• _Provided records_:
-- Start --
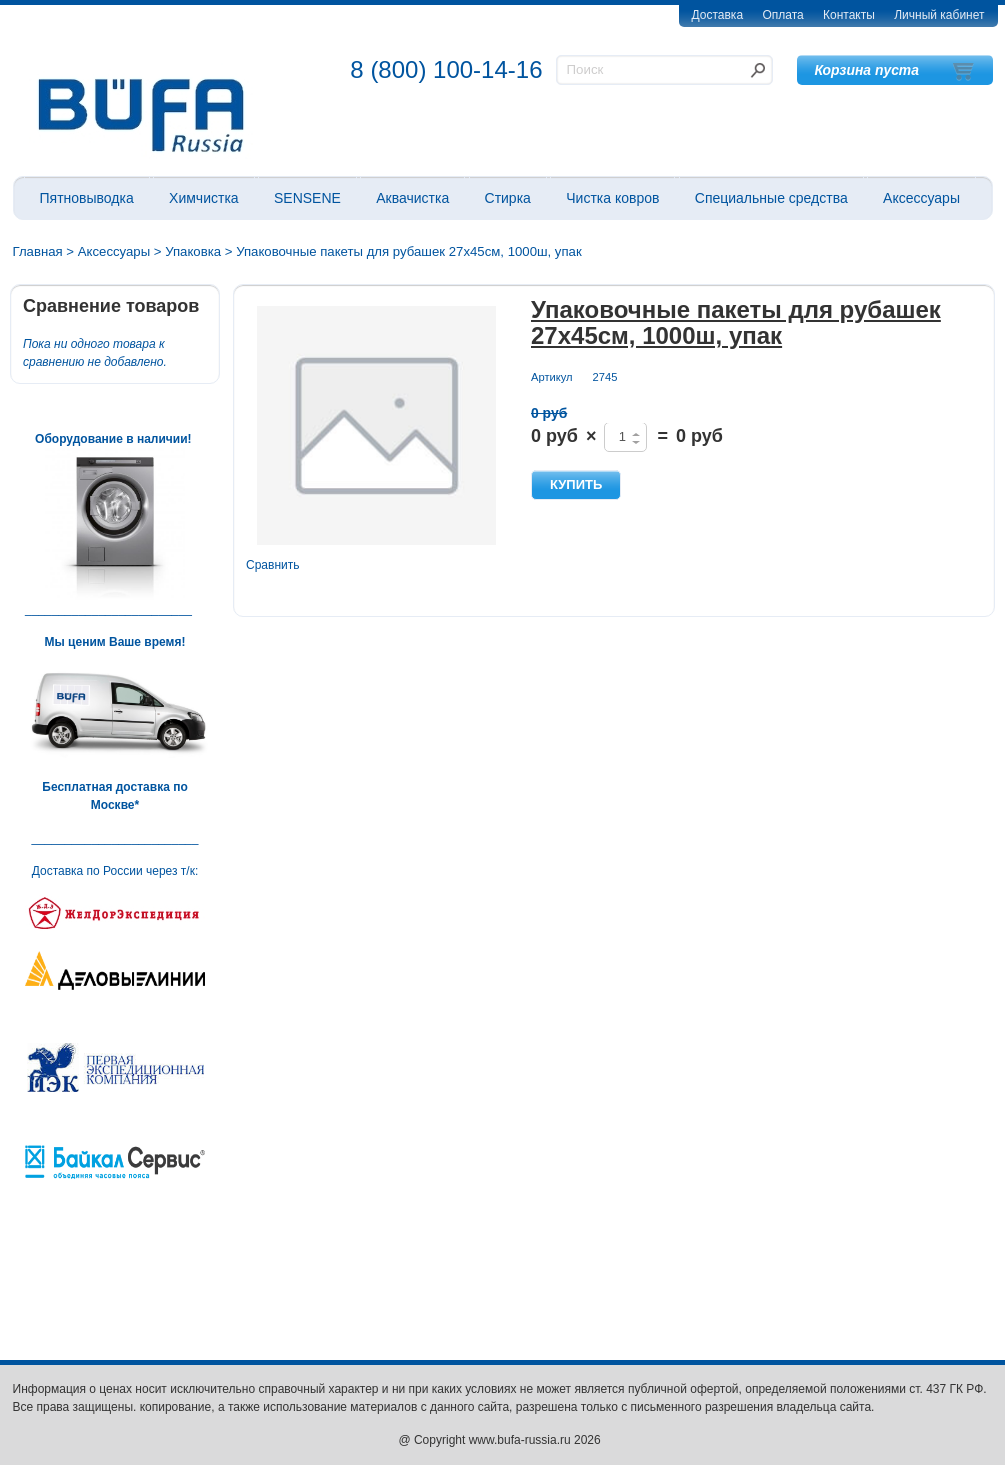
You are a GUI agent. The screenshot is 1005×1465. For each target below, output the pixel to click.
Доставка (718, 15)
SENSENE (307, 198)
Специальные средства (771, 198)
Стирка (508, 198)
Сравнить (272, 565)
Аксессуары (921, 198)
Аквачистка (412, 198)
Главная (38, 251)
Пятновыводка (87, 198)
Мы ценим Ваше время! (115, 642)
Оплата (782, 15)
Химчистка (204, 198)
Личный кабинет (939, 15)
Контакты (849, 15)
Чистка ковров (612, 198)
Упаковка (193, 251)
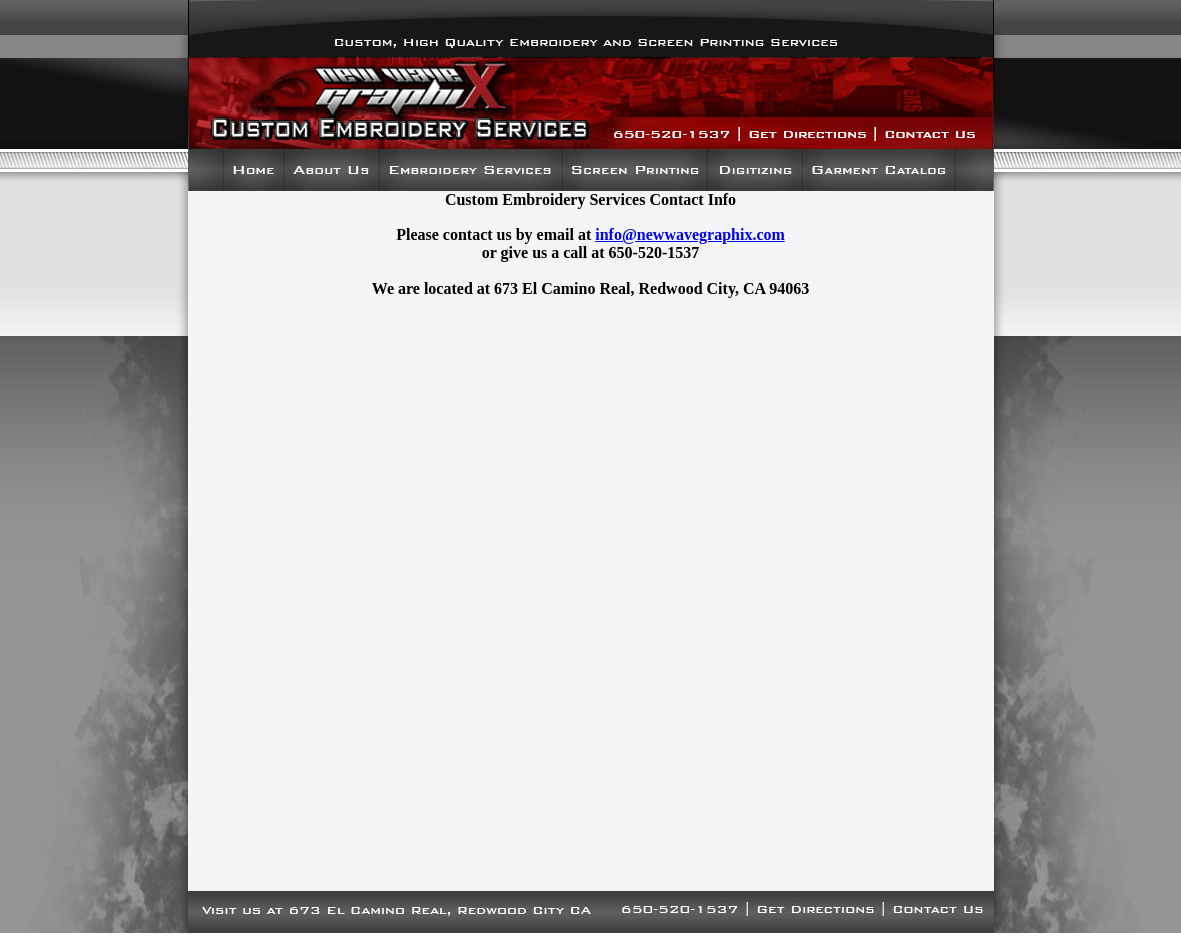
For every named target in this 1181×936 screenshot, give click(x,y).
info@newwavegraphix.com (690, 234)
-- End --
-- Start --
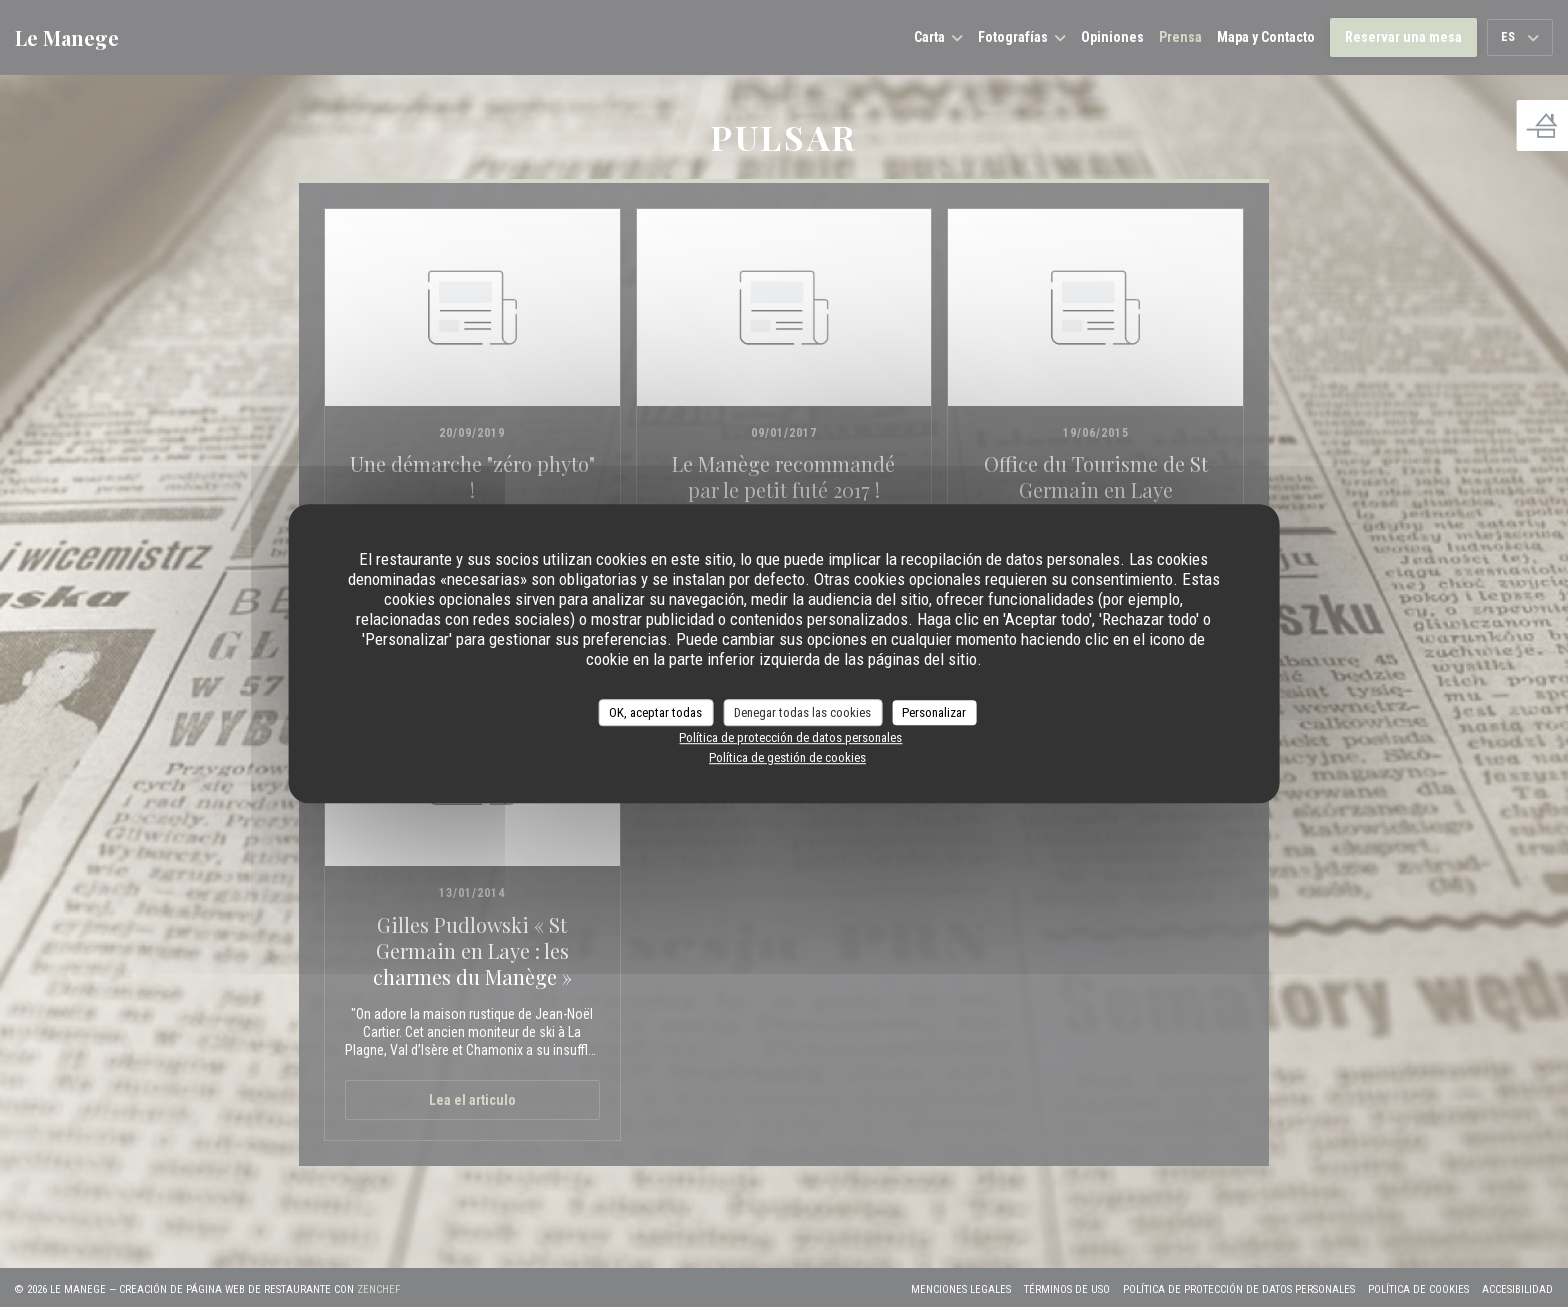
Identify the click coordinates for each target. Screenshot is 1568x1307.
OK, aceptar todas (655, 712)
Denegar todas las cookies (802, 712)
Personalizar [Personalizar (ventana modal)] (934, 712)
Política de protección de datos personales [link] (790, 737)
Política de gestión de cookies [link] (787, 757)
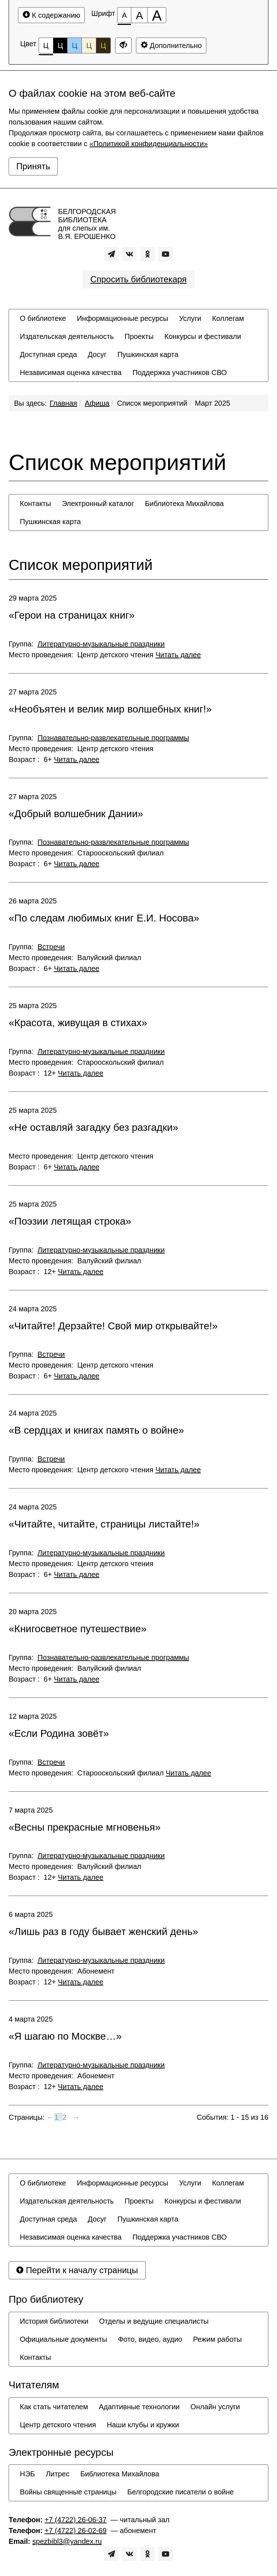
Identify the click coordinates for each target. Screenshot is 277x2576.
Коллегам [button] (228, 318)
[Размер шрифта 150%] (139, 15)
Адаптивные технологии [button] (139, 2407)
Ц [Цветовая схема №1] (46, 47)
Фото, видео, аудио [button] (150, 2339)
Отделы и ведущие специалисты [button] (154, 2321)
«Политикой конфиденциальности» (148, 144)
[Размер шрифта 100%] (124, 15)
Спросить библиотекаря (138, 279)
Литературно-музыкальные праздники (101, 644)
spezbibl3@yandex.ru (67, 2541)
-- End --
-- Start --
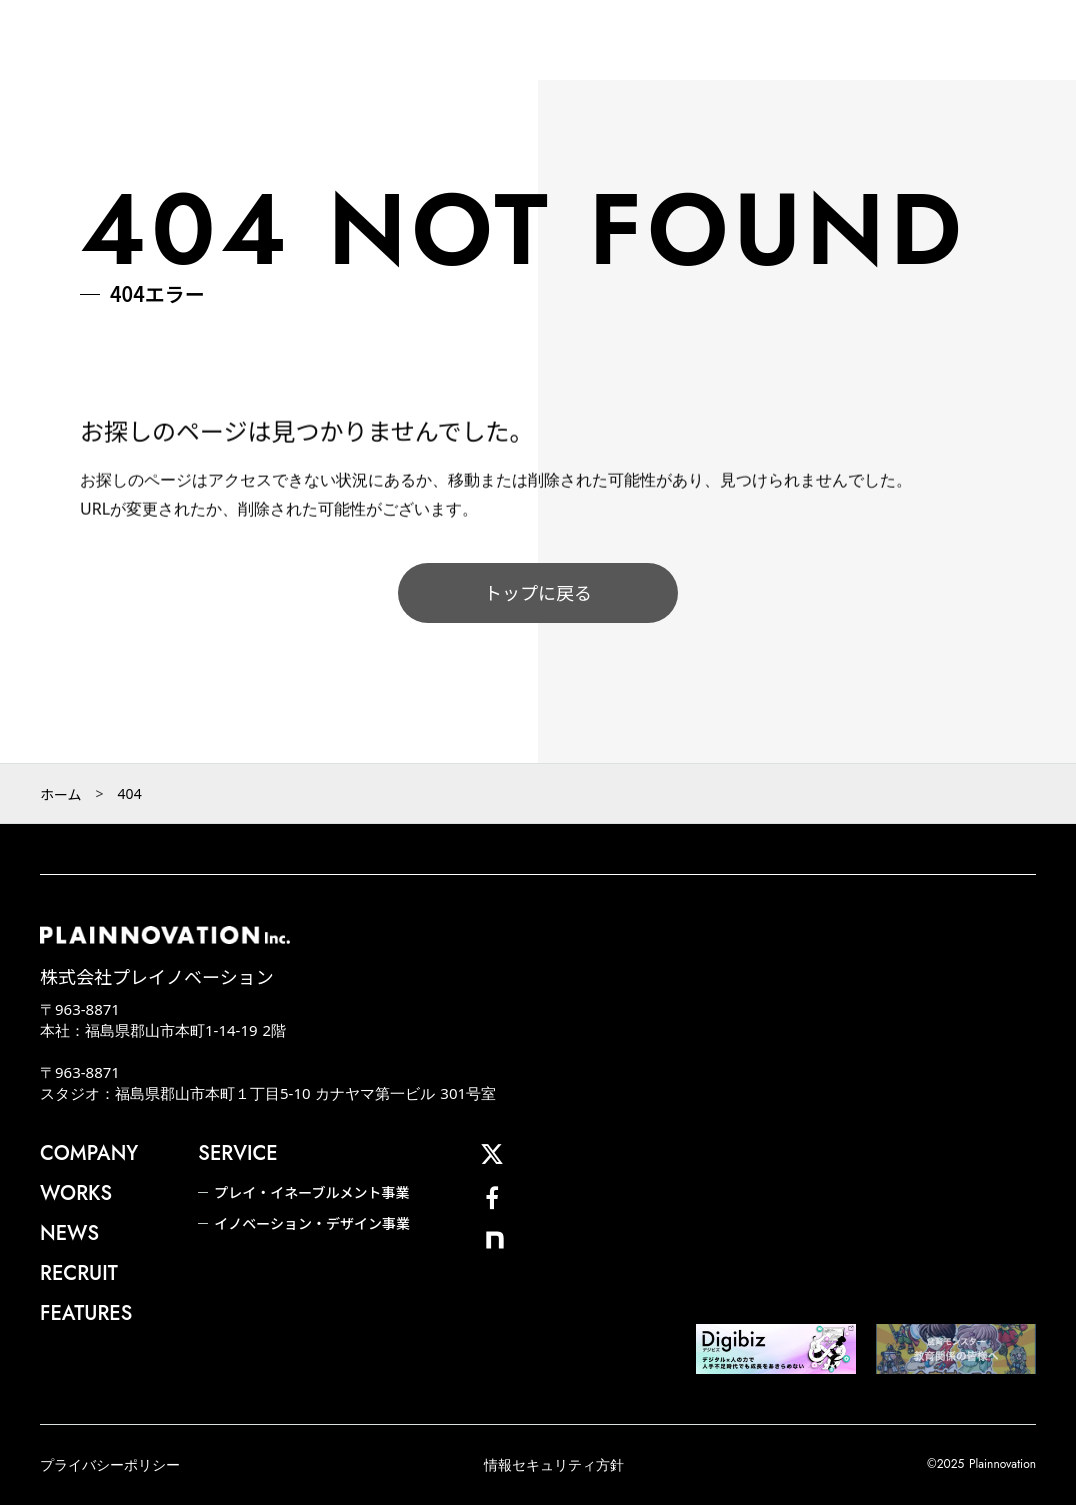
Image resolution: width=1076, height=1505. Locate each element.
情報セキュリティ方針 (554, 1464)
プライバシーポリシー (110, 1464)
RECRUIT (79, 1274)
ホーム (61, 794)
-- End --
• _Your instructions_:
Reproduce the rows above word for word, starting at the one containing "Специальные средства (771, 198)" and ending at the one containing "Упаковка (193, 251)", with both of those rows included.

• _Response to this task_:
Специальные средства (771, 198)
Стирка (508, 198)
Сравнить (272, 565)
Аксессуары (921, 198)
Аквачистка (412, 198)
Главная (38, 251)
Пятновыводка (87, 198)
Мы ценим Ваше время! (115, 642)
Оплата (782, 15)
Химчистка (204, 198)
Личный кабинет (939, 15)
Контакты (849, 15)
Чистка ковров (612, 198)
Упаковка (193, 251)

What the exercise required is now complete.